Problem 2: Linear Regression Class

Let's say you want to create Python classes for three related types of linear regression: Ordinary Least Squares Linear Regression, Ridge Regression, and Lasso Regression.

Consider the multivariate linear model:

$$y = X\beta + \epsilon$$

where $y$ is a length $n$ vector, $X$ is an $m \times p$ matrix, and $\beta$ is a $p$ length vector of coefficients.

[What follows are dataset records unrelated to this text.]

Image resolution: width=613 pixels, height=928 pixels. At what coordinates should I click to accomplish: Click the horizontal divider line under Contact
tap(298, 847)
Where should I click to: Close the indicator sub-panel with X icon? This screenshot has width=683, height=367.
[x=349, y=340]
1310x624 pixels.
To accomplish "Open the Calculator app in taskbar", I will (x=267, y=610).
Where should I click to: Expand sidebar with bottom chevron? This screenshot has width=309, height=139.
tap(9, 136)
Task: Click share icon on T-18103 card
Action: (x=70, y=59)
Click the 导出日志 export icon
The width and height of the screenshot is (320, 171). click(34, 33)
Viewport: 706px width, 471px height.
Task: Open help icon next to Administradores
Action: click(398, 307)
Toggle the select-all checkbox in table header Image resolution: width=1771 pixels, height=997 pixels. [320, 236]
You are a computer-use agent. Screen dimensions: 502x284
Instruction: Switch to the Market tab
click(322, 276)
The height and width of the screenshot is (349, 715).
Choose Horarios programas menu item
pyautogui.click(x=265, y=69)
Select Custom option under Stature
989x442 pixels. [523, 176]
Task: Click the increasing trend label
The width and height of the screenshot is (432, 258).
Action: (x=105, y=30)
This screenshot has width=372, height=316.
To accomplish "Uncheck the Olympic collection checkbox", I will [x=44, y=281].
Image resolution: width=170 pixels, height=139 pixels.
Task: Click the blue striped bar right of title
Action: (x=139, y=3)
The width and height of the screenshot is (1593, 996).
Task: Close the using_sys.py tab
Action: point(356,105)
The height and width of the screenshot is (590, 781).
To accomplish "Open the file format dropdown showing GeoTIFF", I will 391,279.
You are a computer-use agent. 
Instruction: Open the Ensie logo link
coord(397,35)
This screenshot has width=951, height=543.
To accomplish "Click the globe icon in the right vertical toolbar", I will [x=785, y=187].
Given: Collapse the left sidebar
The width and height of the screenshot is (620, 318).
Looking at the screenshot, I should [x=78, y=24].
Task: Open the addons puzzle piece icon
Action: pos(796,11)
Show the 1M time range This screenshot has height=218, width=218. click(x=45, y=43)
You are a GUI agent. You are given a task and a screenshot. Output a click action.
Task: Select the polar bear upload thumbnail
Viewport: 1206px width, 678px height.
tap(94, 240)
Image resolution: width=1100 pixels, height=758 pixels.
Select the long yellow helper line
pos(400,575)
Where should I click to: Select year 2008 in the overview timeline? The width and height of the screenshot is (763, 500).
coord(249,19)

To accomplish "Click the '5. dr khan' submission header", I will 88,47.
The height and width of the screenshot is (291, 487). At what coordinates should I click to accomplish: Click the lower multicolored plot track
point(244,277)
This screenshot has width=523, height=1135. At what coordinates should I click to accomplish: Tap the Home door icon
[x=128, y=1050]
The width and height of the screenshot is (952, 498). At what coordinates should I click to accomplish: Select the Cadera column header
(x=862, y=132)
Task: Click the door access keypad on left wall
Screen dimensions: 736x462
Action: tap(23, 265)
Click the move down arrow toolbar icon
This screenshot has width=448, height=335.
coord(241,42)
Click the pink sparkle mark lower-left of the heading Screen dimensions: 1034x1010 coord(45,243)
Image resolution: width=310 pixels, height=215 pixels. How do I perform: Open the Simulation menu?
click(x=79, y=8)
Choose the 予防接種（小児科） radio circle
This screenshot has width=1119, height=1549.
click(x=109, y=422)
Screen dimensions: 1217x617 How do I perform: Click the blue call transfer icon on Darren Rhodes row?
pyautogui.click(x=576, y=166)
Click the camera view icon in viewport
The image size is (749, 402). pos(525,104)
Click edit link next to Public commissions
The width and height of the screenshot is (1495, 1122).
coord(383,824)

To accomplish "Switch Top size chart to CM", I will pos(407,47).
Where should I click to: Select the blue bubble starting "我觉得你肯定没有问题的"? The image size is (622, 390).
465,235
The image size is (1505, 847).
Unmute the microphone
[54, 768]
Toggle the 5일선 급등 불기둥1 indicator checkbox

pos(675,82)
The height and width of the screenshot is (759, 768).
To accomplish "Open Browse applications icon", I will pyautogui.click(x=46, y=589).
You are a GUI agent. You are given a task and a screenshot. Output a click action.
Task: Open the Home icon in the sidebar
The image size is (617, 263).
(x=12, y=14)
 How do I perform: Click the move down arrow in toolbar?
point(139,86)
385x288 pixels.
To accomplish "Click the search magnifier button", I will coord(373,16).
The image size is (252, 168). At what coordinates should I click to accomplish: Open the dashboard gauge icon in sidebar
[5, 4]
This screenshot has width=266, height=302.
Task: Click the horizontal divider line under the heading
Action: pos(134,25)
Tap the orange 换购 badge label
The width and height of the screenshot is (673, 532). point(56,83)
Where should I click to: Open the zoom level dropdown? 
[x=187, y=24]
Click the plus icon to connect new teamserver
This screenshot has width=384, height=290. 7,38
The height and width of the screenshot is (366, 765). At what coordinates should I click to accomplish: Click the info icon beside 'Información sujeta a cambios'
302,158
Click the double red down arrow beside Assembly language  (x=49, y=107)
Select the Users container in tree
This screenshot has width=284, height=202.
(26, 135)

Ordinary Least Squares Linear Regression

OLS Regression seeks to minimize the following cost function:

$$\|y - \beta\mathbf {X}\|^{2}$$

The best fit coefficients can be obtained by:

$$\hat{\beta} = (X^T X)^{-1}X^Ty$$

where $X^T$ is the transpose of the matrix $X$ and $X^{-1}$ is the inverse of the matrix $X$.

Ridge Regression

Ridge Regression introduces an L2 regularization term to the cost function:

$$\|y - \beta\mathbf {X}\|^{2}+\|\Gamma \beta \|^{2}$$

Where $\Gamma = \alpha I$ for some constant $\alpha$ and the identity matrix $I$.

The best fit coefficients can be obtained by: $$\hat{\beta} = (X^T X+\Gamma^T\Gamma)^{-1}X^Ty$$

Lasso Regression

Lasso Regression introduces an L1 regularization term and restricts the total number of predictor variables in the model. The following cost function: $${\displaystyle \min _{\beta _{0},\beta }\left\{{\frac {1}{m}}\left\|y-\beta _{0}-X\beta \right\|_{2}^{2}\right\}{\text{ subject to }}\|\beta \|_{1}\leq \alpha.}$$

does not have a nice closed form solution. For the sake of this exercise, you may use the sklearn.linear_model.Lasso class, which uses a coordinate descent algorithm to find the best fit. You should only use the class in the fit() method of this exercise (ie. do not re-use the sklearn for other methods in your class).

$R^2$ score

The $R^2$ score is defined as: $${R^{2} = {1-{SS_E \over SS_T}}}$$

Where:

$$SS_T=\sum_i (y_i-\bar{y})^2, SS_R=\sum_i (\hat{y_i}-\bar{y})^2, SS_E=\sum_i (y_i - \hat{y_i})^2$$

where ${y_i}$ are the original data values, $\hat{y_i}$ are the predicted values, and $\bar{y_i}$ is the mean of the original data values.

Part 1: Base Class

Write a class called Regression with the following methods:

$fit(X, y)$: Fits linear model to $X$ and $y$.

$get\_params()$: Returns $\hat{\beta}$ for the fitted model. The parameters should be stored in a dictionary.

$predict(X)$: Predict new values with the fitted model given $X$.

$score(X, y)$: Returns $R^2$ value of the fitted model.

$set\_params()$: Manually set the parameters of the linear model.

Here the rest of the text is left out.